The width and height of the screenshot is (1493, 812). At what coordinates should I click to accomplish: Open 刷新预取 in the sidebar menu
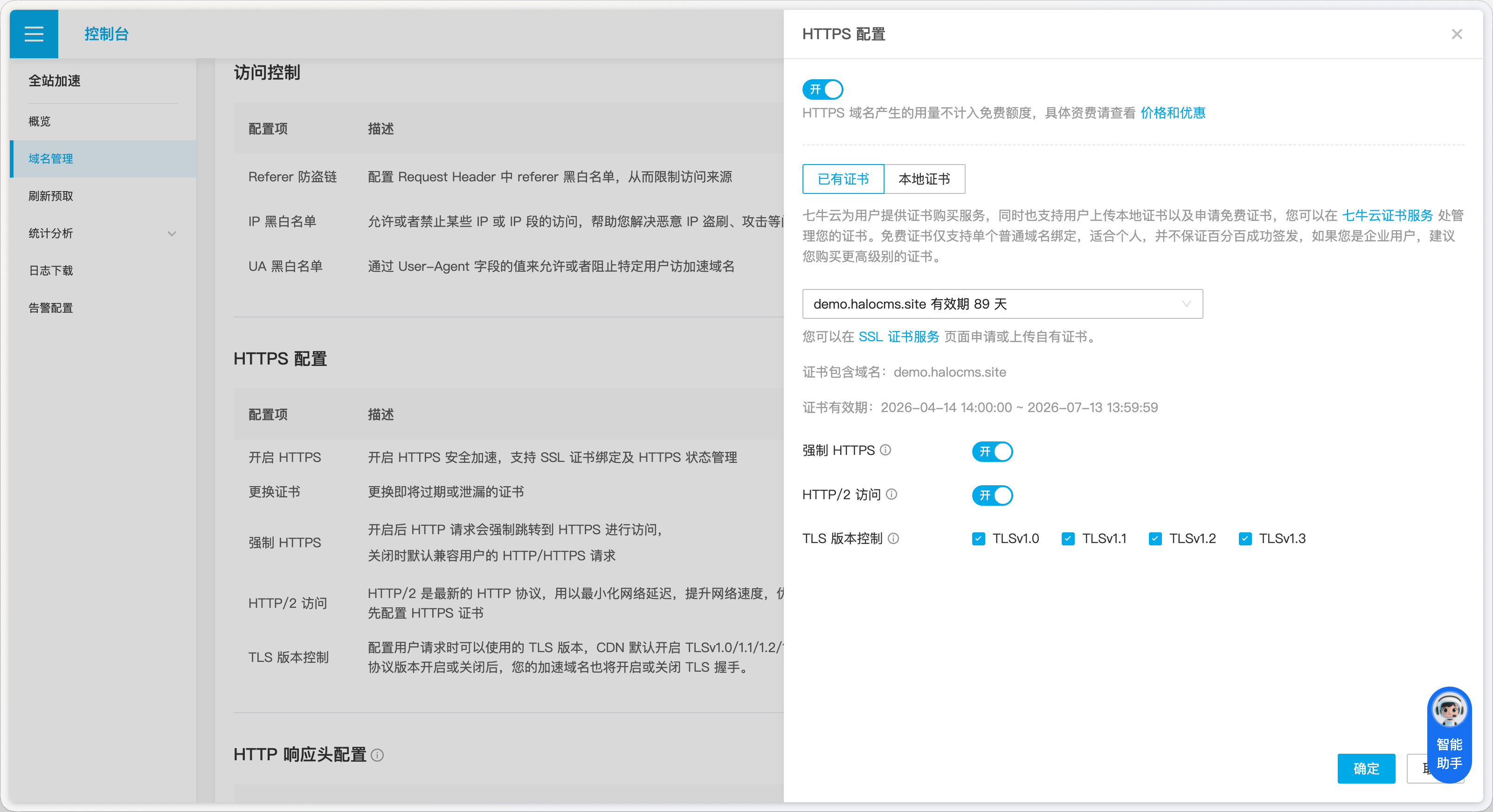pyautogui.click(x=51, y=196)
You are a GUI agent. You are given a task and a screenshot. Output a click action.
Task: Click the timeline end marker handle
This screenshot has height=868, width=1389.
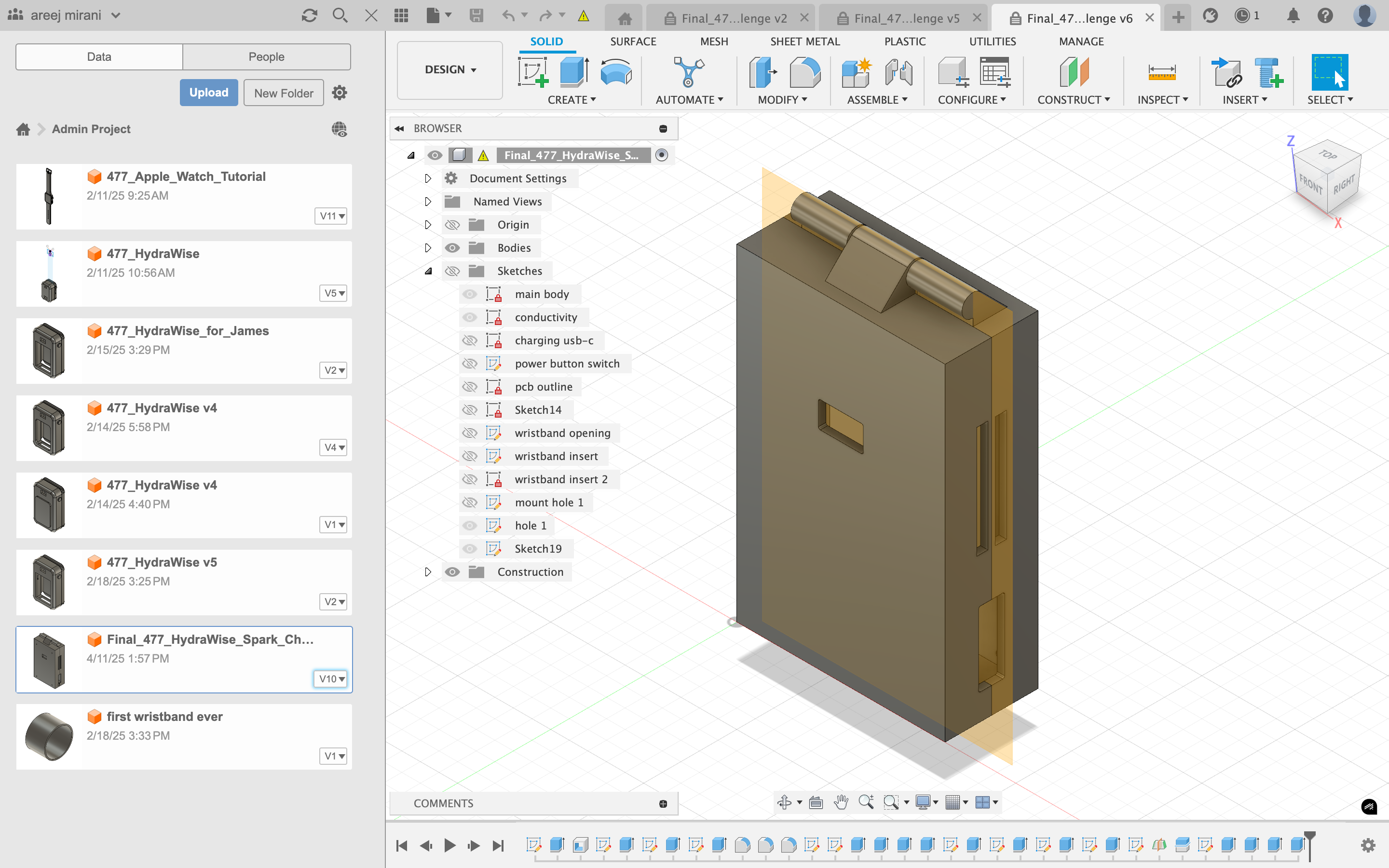click(1309, 836)
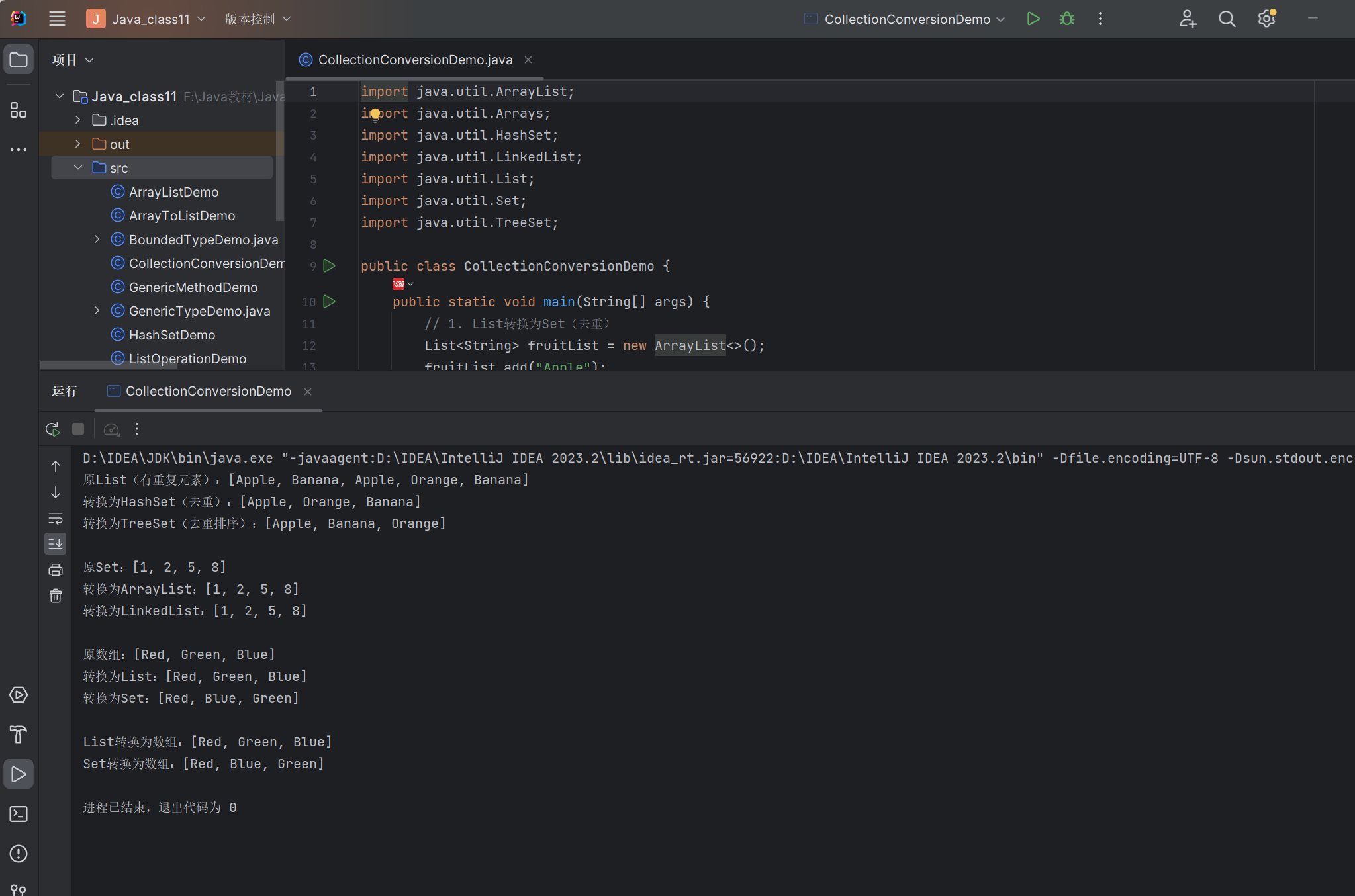This screenshot has height=896, width=1355.
Task: Open the Terminal tool window
Action: click(19, 814)
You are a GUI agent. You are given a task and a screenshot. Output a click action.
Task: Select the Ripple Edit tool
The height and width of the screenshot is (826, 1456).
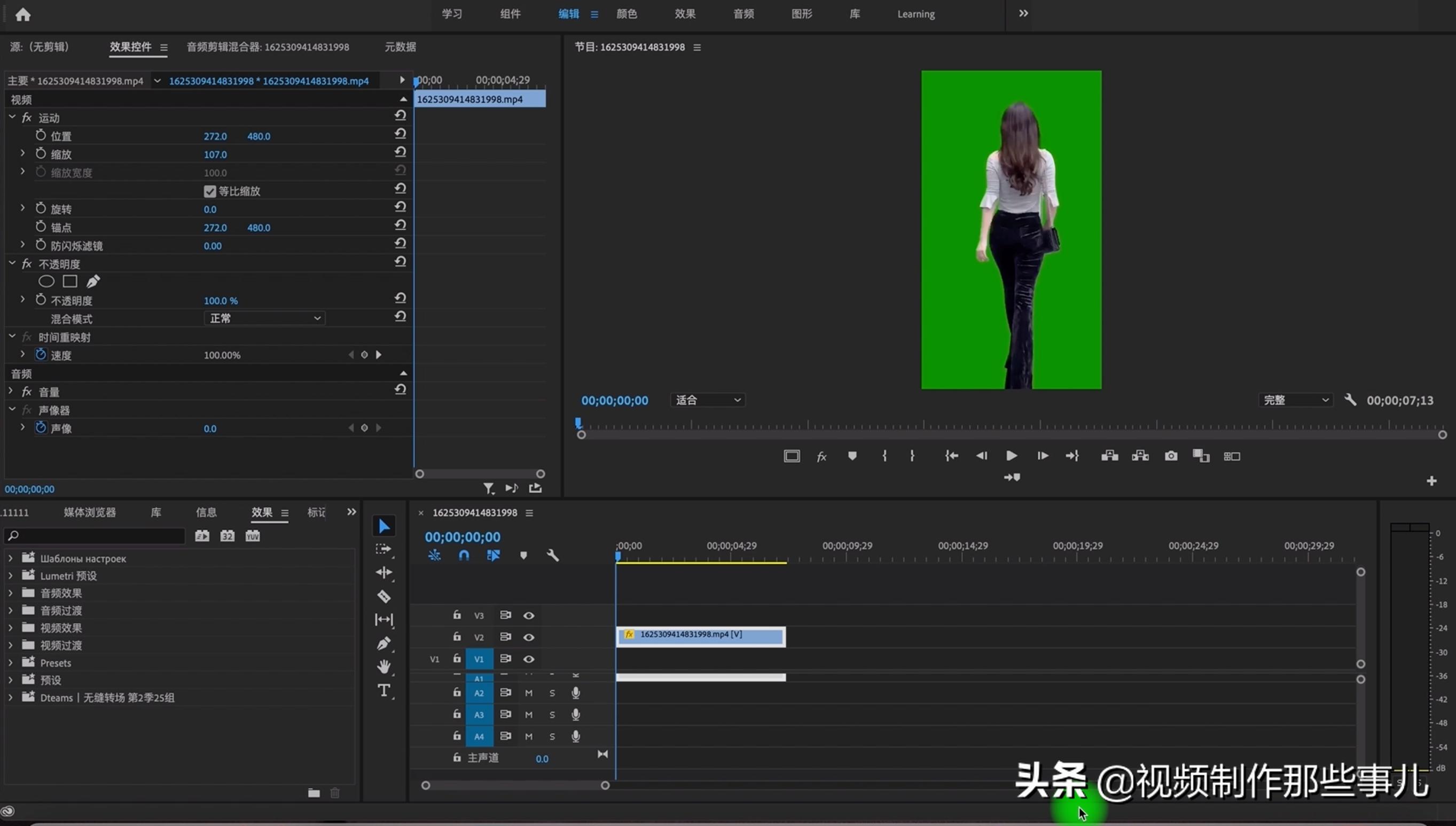pyautogui.click(x=385, y=572)
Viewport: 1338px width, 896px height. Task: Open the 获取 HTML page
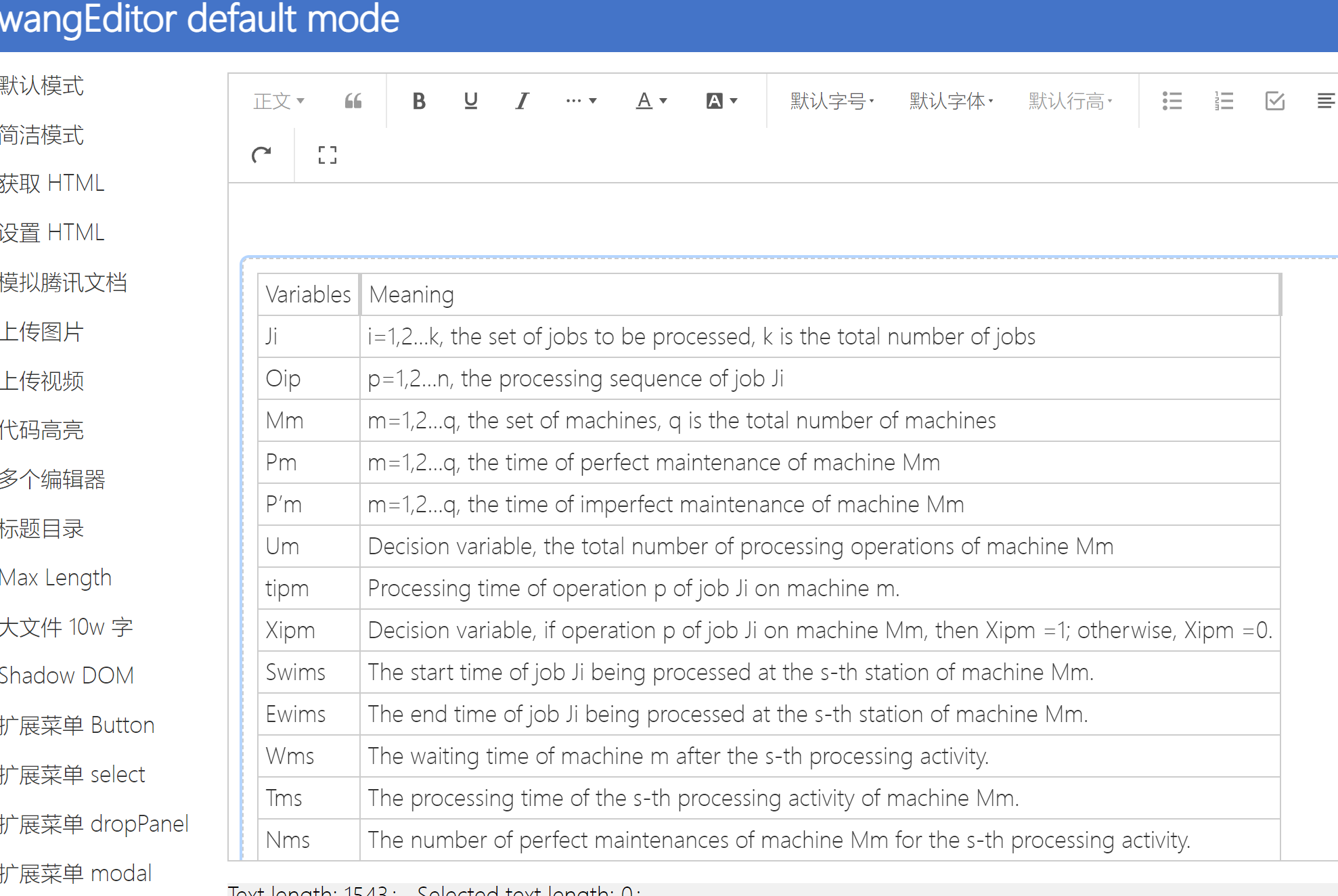coord(51,183)
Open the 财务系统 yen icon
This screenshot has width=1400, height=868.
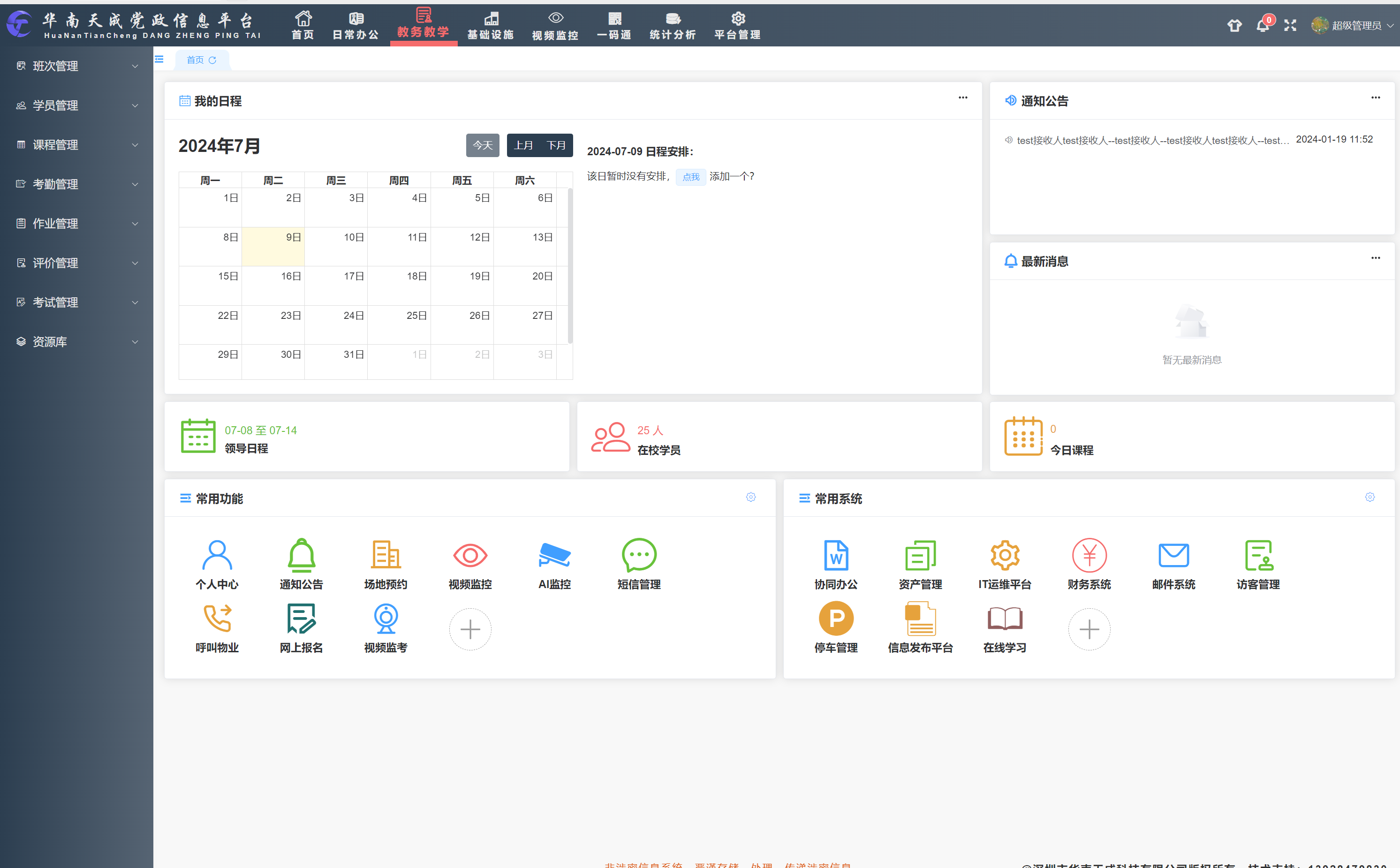coord(1089,555)
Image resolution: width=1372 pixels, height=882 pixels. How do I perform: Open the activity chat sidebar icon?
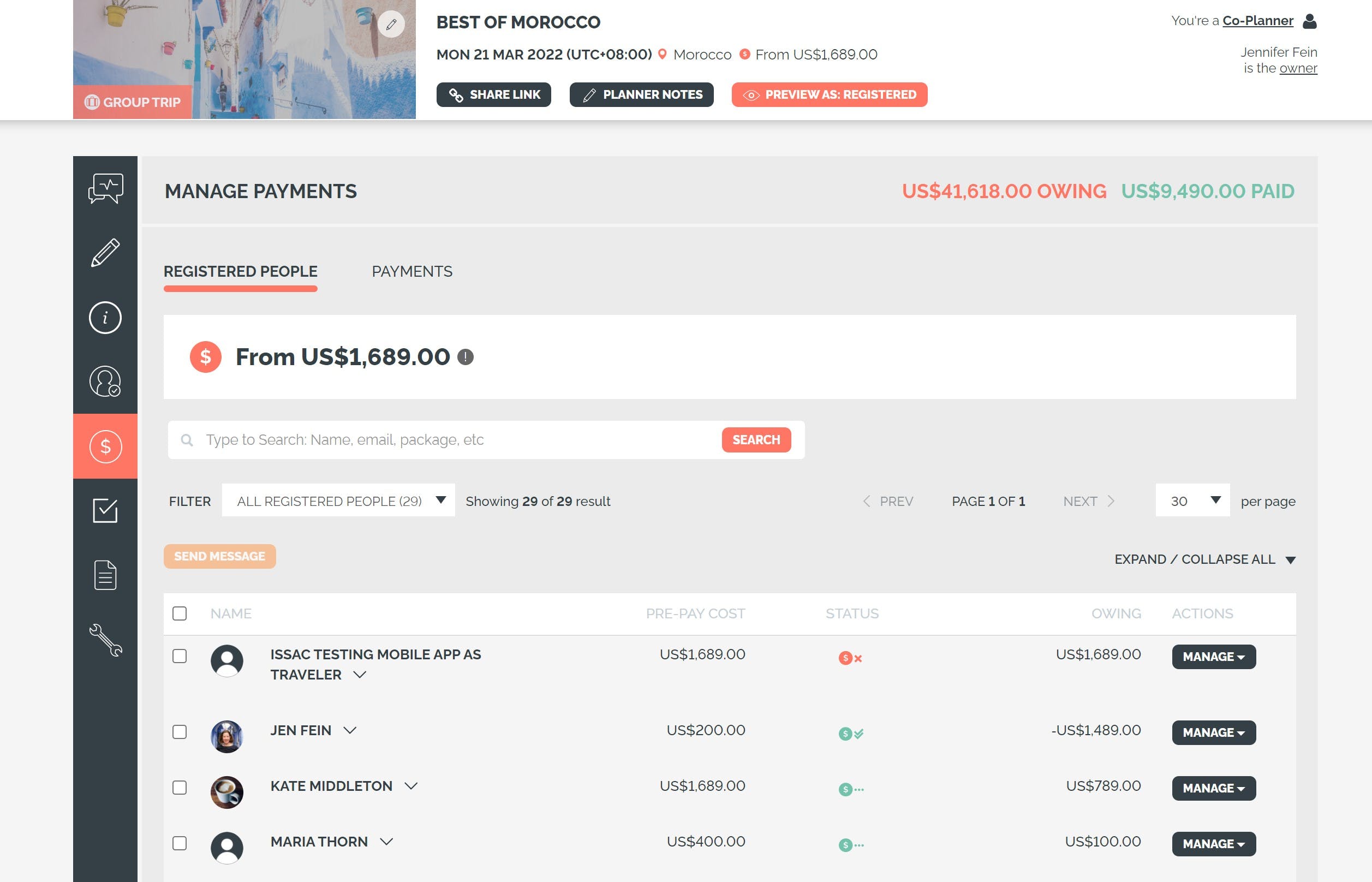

§

◆ Task
Make an exact copy of the lines above, beginning with the line with "Task: Click the timeline end marker handle" and ending with the line with "Task: Select the Ripple Edit tool", and keep the pictures out of it.

◆ Solution for this exercise
Task: Click the timeline end marker handle
This screenshot has height=868, width=1389.
click(1309, 836)
This screenshot has height=896, width=1355.
Task: Open the Terminal tool window
Action: click(19, 814)
You are a GUI agent. You are given a task and a screenshot. Output a click action.
Task: Select the Ripple Edit tool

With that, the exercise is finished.